Hope Is a Verb: My Take Home from AlterCOP 30
- Gregory Andrews

- 1 day ago
- 1 min read
Speaking at AlterCOP 30 Australia was a real privilege. Walking my bike into a space filled with people who had chosen to spend three days thinking, feeling and acting for the climate reminded me that active hope is alive and well. This wasn’t a meeting of passive spectators. It was a community of people hungry to learn, ready to listen, and determined to roll up their sleeves and do the work that this moment in history demands of humanity.
What inspired me most was the diversity of ways people are already taking action - from grassroots organising and community education through to policy work, research, changing the politics and reimagining how we live, move and power our lives. So many of the conversations were practical and solutions-focused: less about “if” we can change, all about “how” and “how fast”. That spirit of active hope - hope as something we do, not something we simply feel - ran through the whole evening.

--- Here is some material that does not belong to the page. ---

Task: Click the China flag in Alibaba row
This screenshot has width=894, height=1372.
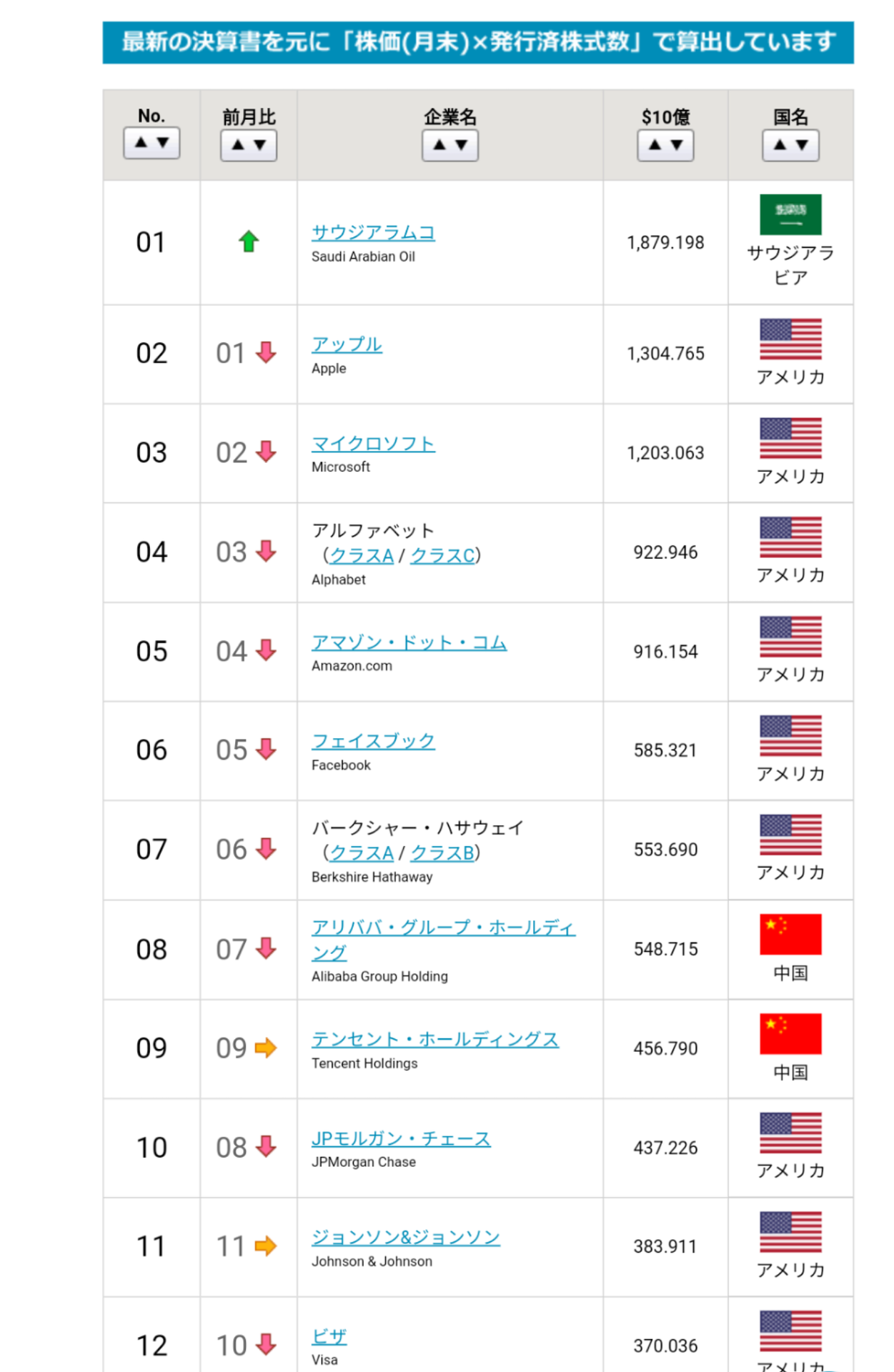Action: 790,934
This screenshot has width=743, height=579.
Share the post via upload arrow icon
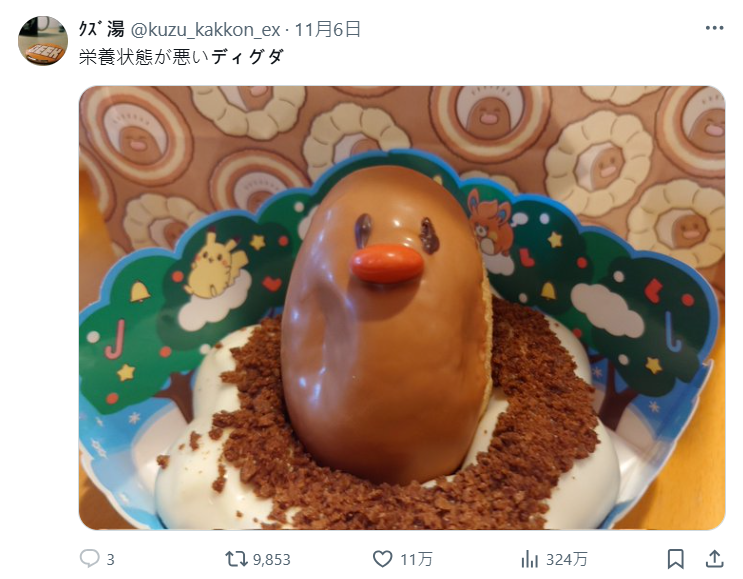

I’m so grateful to the AlterCOP 30 team and People for Nature volunteers for inviting me, and for the warmth and care they put into creating the event. Standing on stage with them, surrounded by all that energy and commitment, I felt something we don’t hear enough about in the climate conversation: genuine, grounded hope. If this is a glimpse of the community that will carry us through the climate crisis, then our future is worth fighting for.










JaneM : Terrific words Gregory about the Alternative COP 30 in Qld. I as well went to a Bob Brown event here recently in Melbourne which of course was incredibly inspiring with such warmth, humour and wise words based on life experience for peaceful defiant actions being the best way forward. with respect to actively dealing with. accelerating Climate Change pollution.